Mais preocupante é quando a Comissão Europeia, na medição dos efeitos económicos do benefício, restringe a sua análise ao número de postos de trabalho criados pelos sujeitos passivos. Como é facilmente entendível, a criação de postos de trabalho é uma das muitas potenciais fontes de desenvolvimento económico. Porém, com o advento da economia digital e da imaterialidade, será um elemento cada vez menos relevante. As metodologias de trabalho à distância e de criação de valor por via da inovação serão elementos mais relevantes para uma estrutura baseada num território insular como é o caso das nossas regiões autónomas.
Assim, um qualquer procedimento que se limite a analisar os efeitos económicos de um benefício por via unicamente do número de postos de trabalho criados, ainda mais numa região ultraperiférica, já seria desajustado nos anos 90 do século passado, quanto mais no início da terceira década do século XXI.

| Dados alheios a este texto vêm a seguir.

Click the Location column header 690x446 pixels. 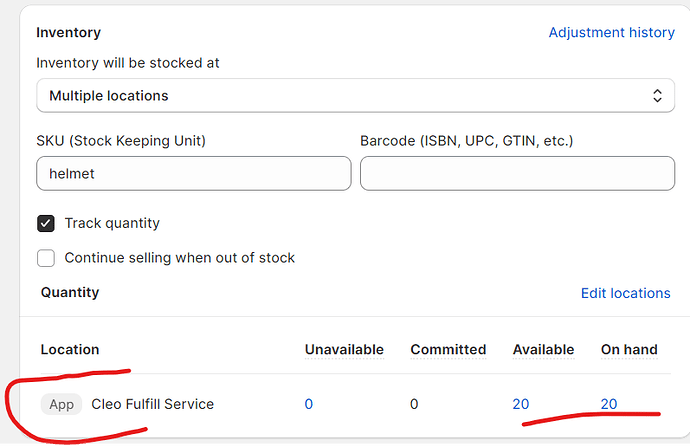(x=70, y=349)
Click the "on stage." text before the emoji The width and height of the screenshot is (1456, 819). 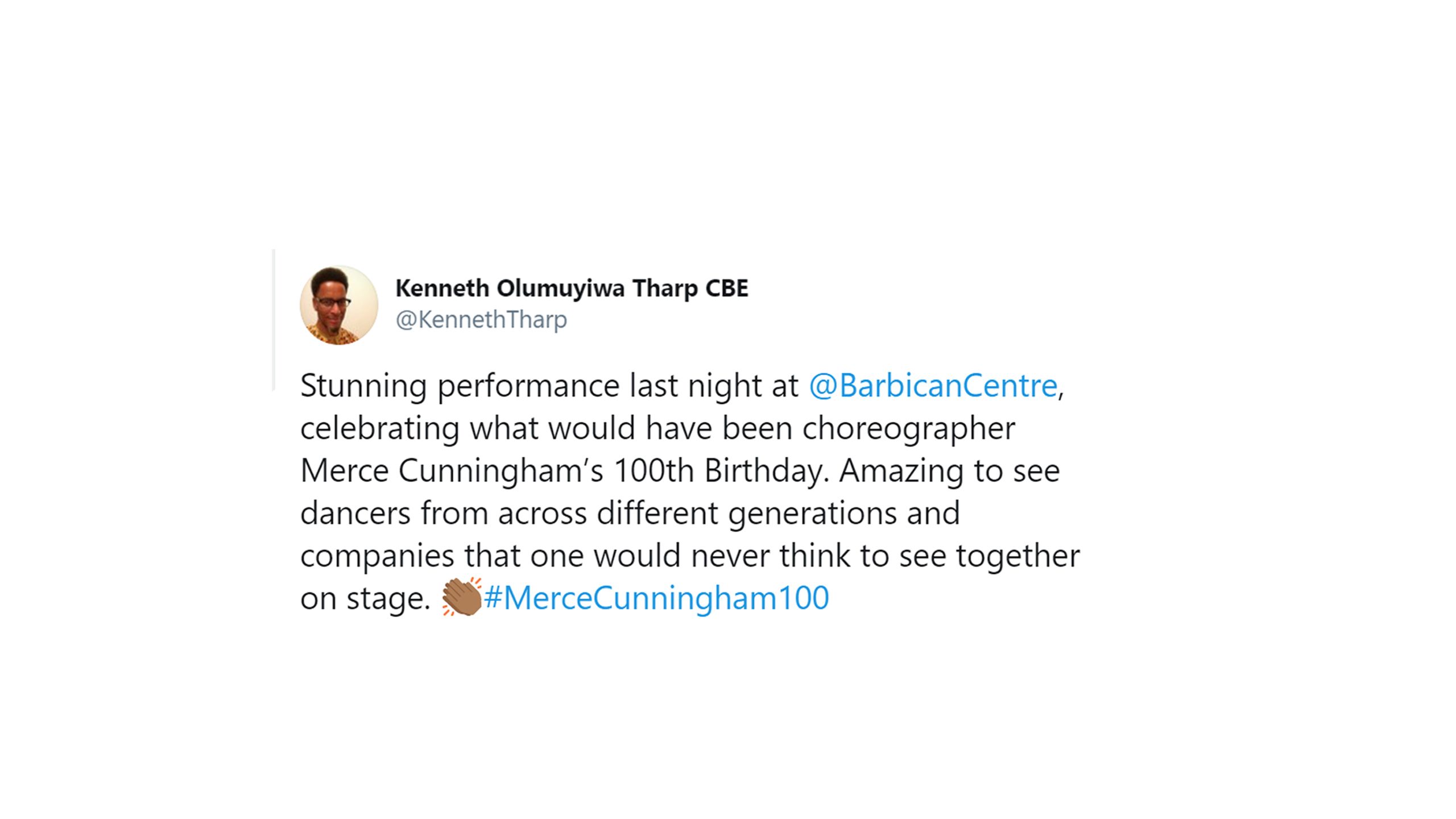pyautogui.click(x=365, y=599)
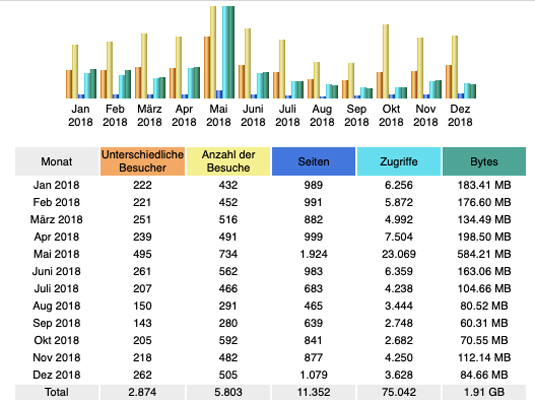The width and height of the screenshot is (535, 404).
Task: Click the 23.069 Zugriffe value
Action: pyautogui.click(x=399, y=254)
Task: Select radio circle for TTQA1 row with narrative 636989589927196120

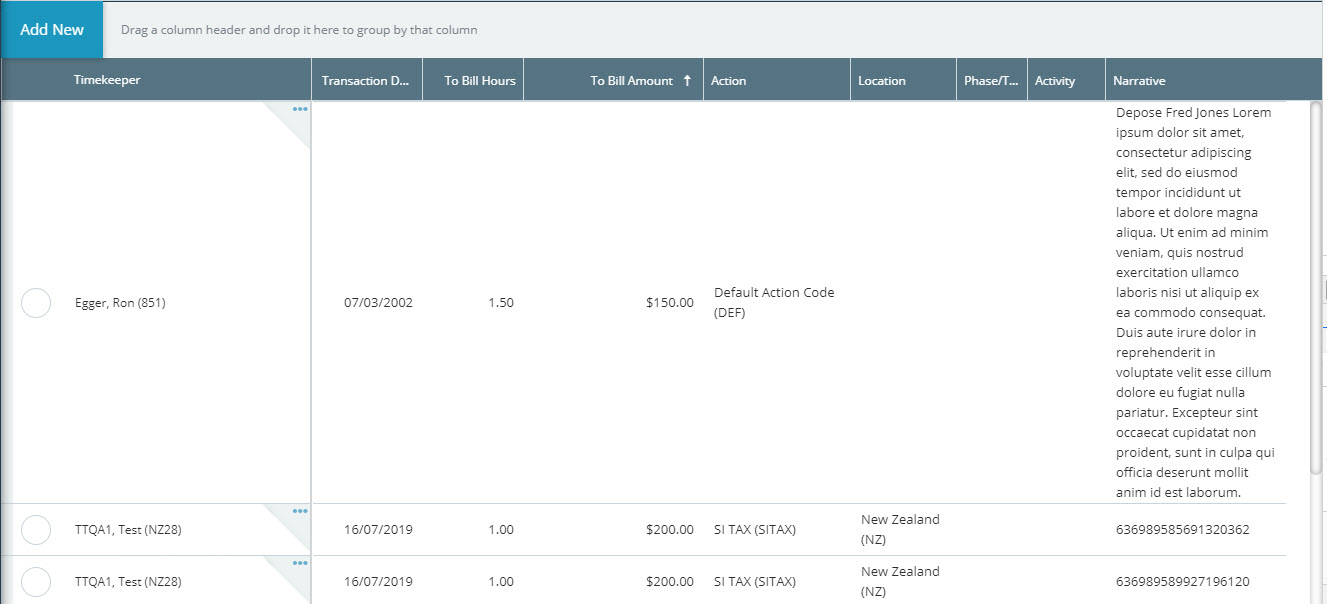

A grande questão que se coloca é pois o da oportunidade na manutenção de um hubcomo é o CINM. Será que a União Europeia pretende prescindir de um regime de atração de empresas para o espaço comunitário, altamente regulado e com enorme credibilidade, sendo que, não existindo este, as empresas que aí se situam se deslocalizarão para outras jurisdições, com menor controlo e pior regulação?